Query on a large database

Question

Query on a large database

sreeya

SSC Eights!

Points: 979
More actions
October 19, 2015 at 8:15 pm

#312431

Hi All.
I was asked to create a report on very large data. Below are the requirements. Any help would be greatly appreciated. Thanks.
We have a very large fact table with 100 millions of records. I will have to create a report on that table. I just created a query and it is taking more than an hour to retrieve Month's worth of data. As this report will be used by our customers, it should not take longer than 15 seconds. Would creating tables with precalculated values help improve the performance.
Thanks.

Viewing 15 posts - 1 through 15 (of 104 total)

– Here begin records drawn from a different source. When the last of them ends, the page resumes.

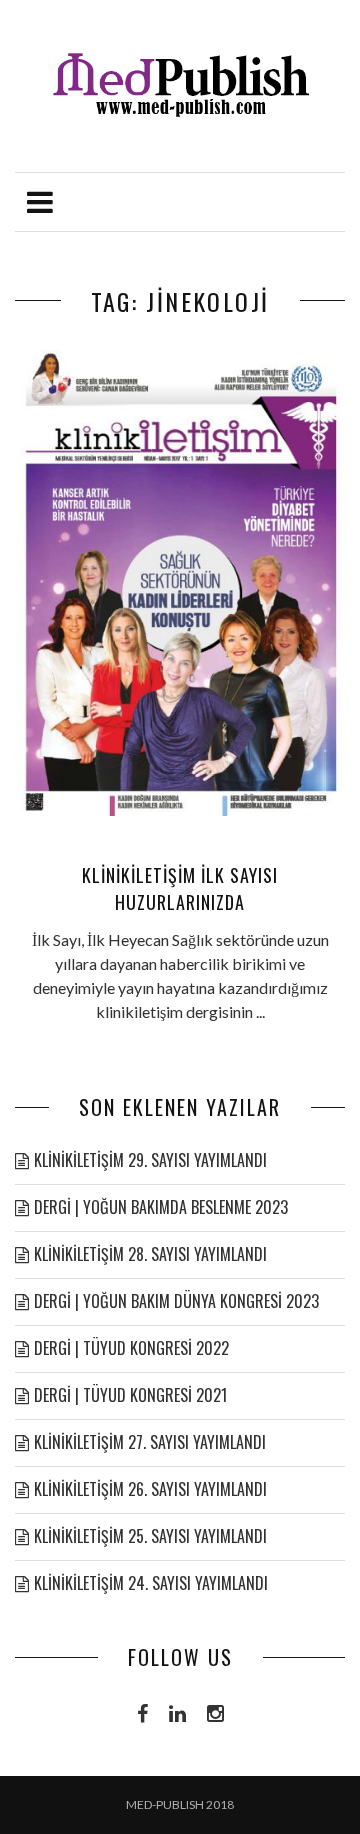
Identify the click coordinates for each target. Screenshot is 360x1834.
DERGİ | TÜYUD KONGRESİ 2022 (131, 1348)
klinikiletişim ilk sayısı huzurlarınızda (180, 888)
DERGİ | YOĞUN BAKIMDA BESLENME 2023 (161, 1207)
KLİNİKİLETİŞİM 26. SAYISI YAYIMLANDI (150, 1489)
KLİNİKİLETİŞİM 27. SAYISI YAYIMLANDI (150, 1442)
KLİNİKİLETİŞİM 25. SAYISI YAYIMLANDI (150, 1536)
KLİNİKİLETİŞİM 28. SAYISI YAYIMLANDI (150, 1254)
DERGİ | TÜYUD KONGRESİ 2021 (130, 1395)
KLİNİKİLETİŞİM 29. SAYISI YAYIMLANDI (150, 1160)
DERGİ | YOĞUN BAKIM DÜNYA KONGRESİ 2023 (176, 1301)
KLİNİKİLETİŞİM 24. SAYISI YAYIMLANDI (151, 1583)
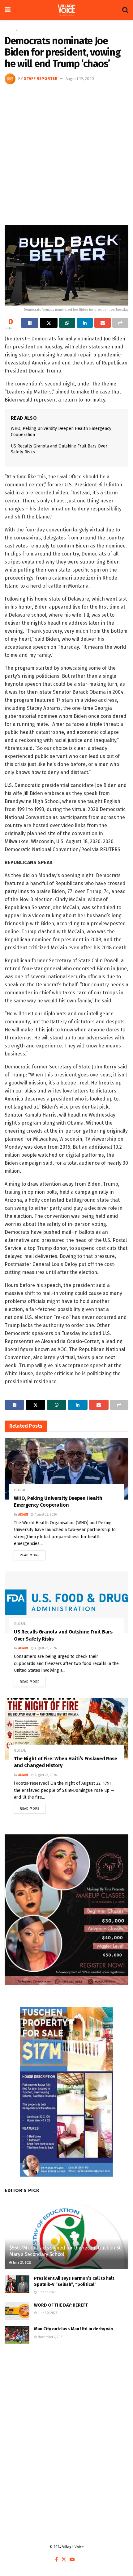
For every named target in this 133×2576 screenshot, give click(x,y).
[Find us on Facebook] (56, 2559)
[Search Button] (125, 10)
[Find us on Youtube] (72, 2559)
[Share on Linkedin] (85, 323)
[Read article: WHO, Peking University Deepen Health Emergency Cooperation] (66, 1469)
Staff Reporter (41, 78)
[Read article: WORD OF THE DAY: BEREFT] (17, 2311)
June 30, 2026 (47, 2313)
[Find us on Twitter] (63, 2559)
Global (24, 29)
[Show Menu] (8, 10)
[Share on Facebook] (29, 323)
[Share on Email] (102, 323)
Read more (32, 1553)
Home (9, 29)
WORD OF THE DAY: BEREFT (61, 2305)
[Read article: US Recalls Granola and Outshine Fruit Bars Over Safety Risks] (66, 1602)
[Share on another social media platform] (120, 323)
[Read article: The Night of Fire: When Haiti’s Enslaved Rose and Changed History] (66, 1729)
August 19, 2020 (80, 78)
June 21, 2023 (22, 2263)
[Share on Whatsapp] (67, 323)
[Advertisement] (66, 153)
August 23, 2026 (45, 1515)
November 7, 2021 (50, 2337)
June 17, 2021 (46, 2292)
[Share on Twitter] (48, 323)
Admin (23, 1515)
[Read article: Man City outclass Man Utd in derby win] (17, 2335)
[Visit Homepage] (66, 10)
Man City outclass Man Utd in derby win (73, 2329)
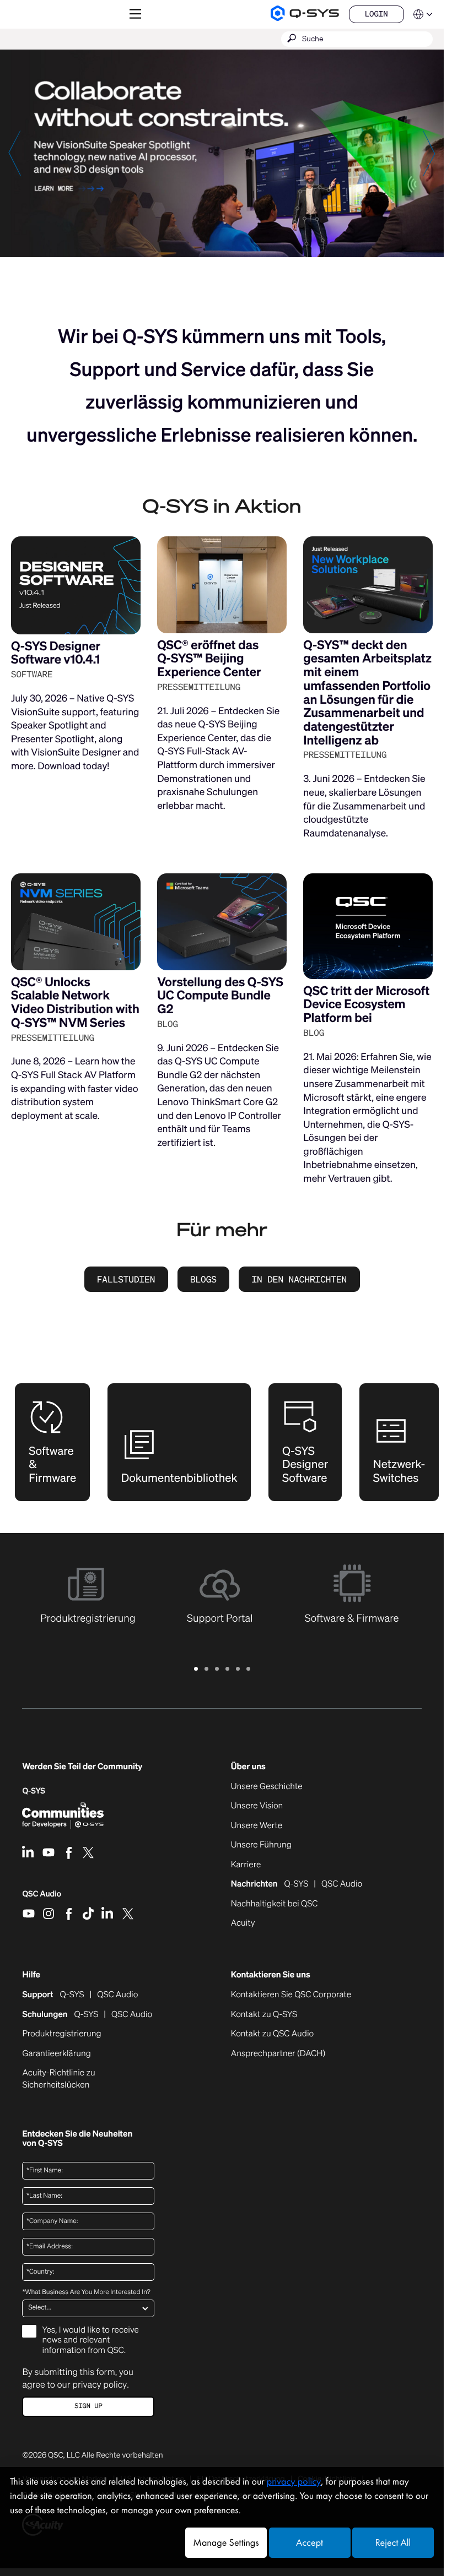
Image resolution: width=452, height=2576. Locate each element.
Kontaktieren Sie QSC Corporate (291, 1995)
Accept (309, 2542)
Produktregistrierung (61, 2034)
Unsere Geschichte (267, 1787)
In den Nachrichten (299, 1279)
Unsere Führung (261, 1845)
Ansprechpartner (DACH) (278, 2053)
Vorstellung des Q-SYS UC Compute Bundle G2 (220, 995)
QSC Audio (41, 1897)
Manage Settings (226, 2542)
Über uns (248, 1766)
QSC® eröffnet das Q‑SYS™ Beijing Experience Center (209, 658)
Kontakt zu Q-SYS (264, 2014)
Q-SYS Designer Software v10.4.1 (55, 653)
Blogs (203, 1279)
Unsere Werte (256, 1826)
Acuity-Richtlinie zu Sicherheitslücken (71, 2079)
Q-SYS (72, 1995)
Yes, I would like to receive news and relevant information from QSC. (90, 2340)
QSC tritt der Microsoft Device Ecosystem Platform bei (366, 1004)
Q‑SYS (33, 1791)
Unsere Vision (257, 1806)
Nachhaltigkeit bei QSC (274, 1904)
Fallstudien (126, 1279)
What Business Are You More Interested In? (86, 2292)
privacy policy (99, 2384)
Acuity (243, 1923)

You must be logged in to reply to this topic. Login to reply

Sergiy SSC Guru Points: 110208 More actions · Answer 1

Make sure you have a clustered index on "record date time" column.

Then selecting of a monthly range of records will work really fast, and the rest of conditions would apply to that small subset, so whatever they are they could not affect performance of the query.

_____________
Code for TallyGenerator

Kristen-173977 SSCrazy Eights Points: 8687 More actions · Answer 2

Sergiy (10/19/2015)
Make sure you have a clustered index on "record date time" column.

I would only re-create a clustered index if there isn't one already - any existing clustered index may well be critical to something else.

If a clustered index already exists then I would try creating a non-clustered index on "record date time" to improve the report

Gail Shaw SSC Guru Points: 1004504 More actions · Answer 3

Table definitions, index definitions, query and actual execution plan please.

Gail Shaw
Microsoft Certified Master: SQL Server, MVP, M.Sc (Comp Sci)
SQL In The Wild: Discussions on DB performance with occasional diversions into recoverability

We walk in the dark places no others will enter
We stand on the bridge and no one may pass

Jayanth_Kurup SSC-Insane Points: 22967 More actions · Answer 4

with 100 million rows your better off using a Columnstore index or moving the table to SSAS. If the report requires data on a monthly basis partitioning it by month could help improve the performance. What you need to understand in this case is that most of the performance issue your facing is likely because of the massive IO of fetching data from disk , or aggregating large data sets (CPU issues), indexes help search for an eliminate unwanted rows, but if you still have millions of rows after the fact your will still face performance issues that require a suitable technology to be used.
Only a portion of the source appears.